● **Collected data**:

-=-=-=-=-

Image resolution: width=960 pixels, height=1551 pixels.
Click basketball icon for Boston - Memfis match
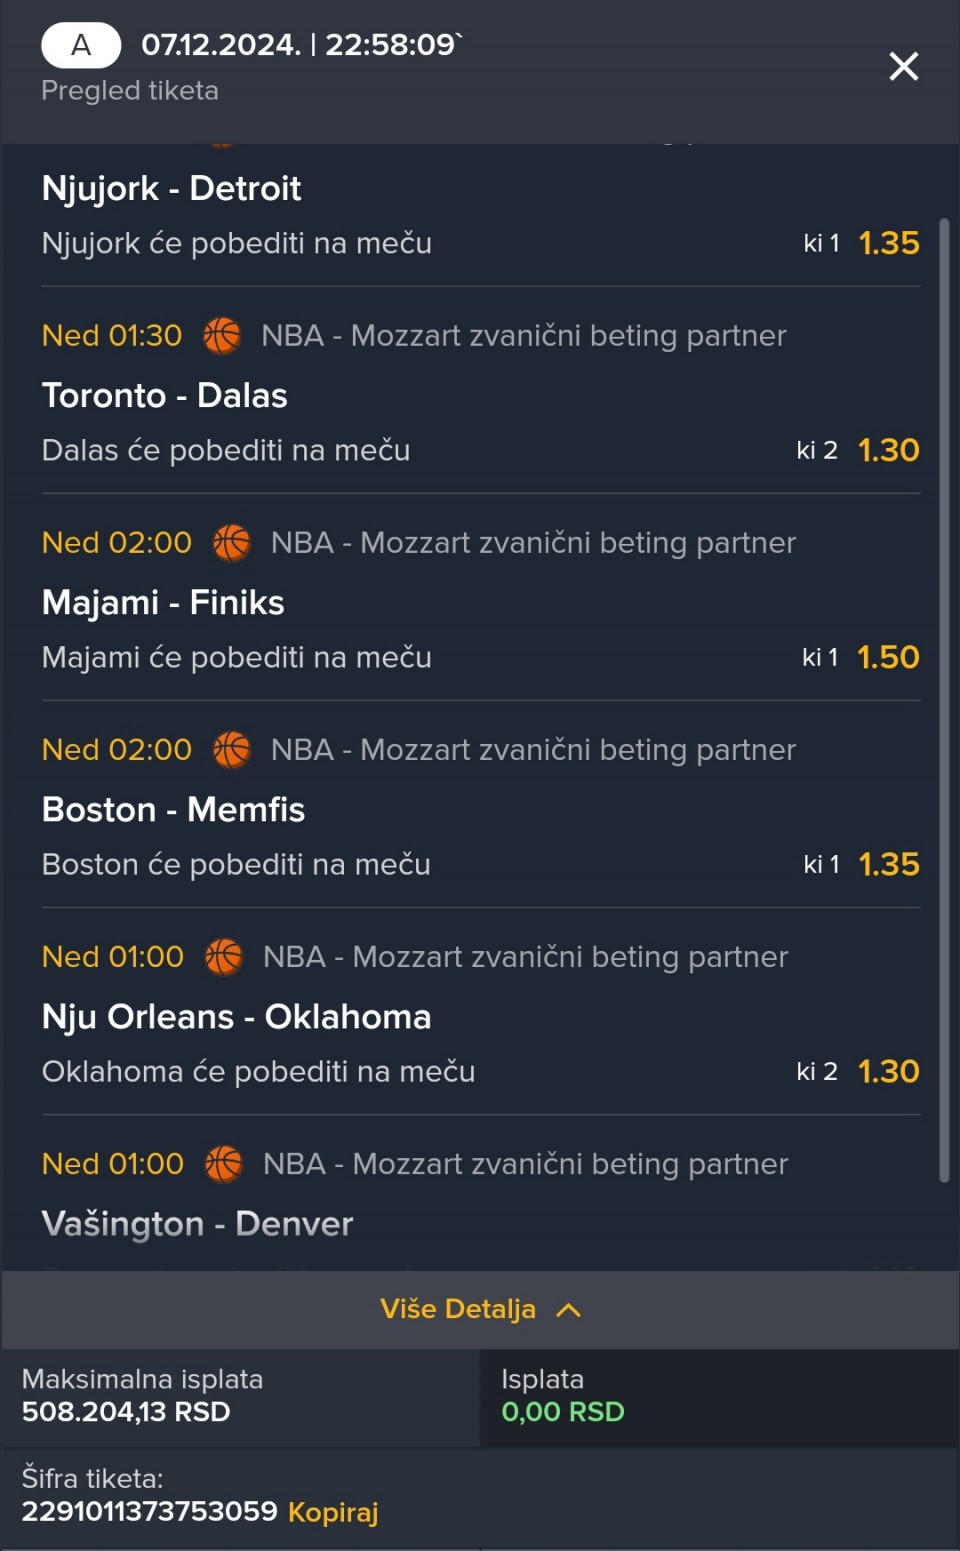coord(232,750)
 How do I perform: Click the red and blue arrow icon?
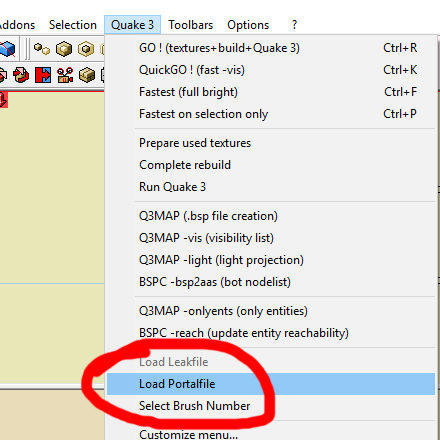43,75
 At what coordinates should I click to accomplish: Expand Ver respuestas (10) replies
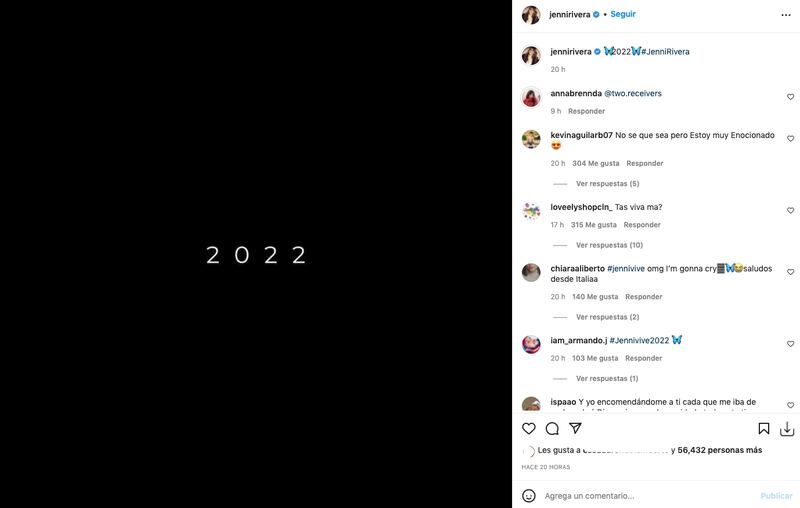pyautogui.click(x=609, y=245)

-=-=-=-=-

● **WHAT IS REQUIRED**:
Set down the records again exactly as they appear, leaving each picture behind.

● **ANSWER TO THIS EXERCISE**:
Image resolution: width=960 pixels, height=1551 pixels.
Click basketball icon for Boston - Memfis match
coord(232,750)
 How do I perform: Click the red and blue arrow icon?
43,75
 At what coordinates should I click to accomplish: Expand Ver respuestas (10) replies
pyautogui.click(x=609, y=245)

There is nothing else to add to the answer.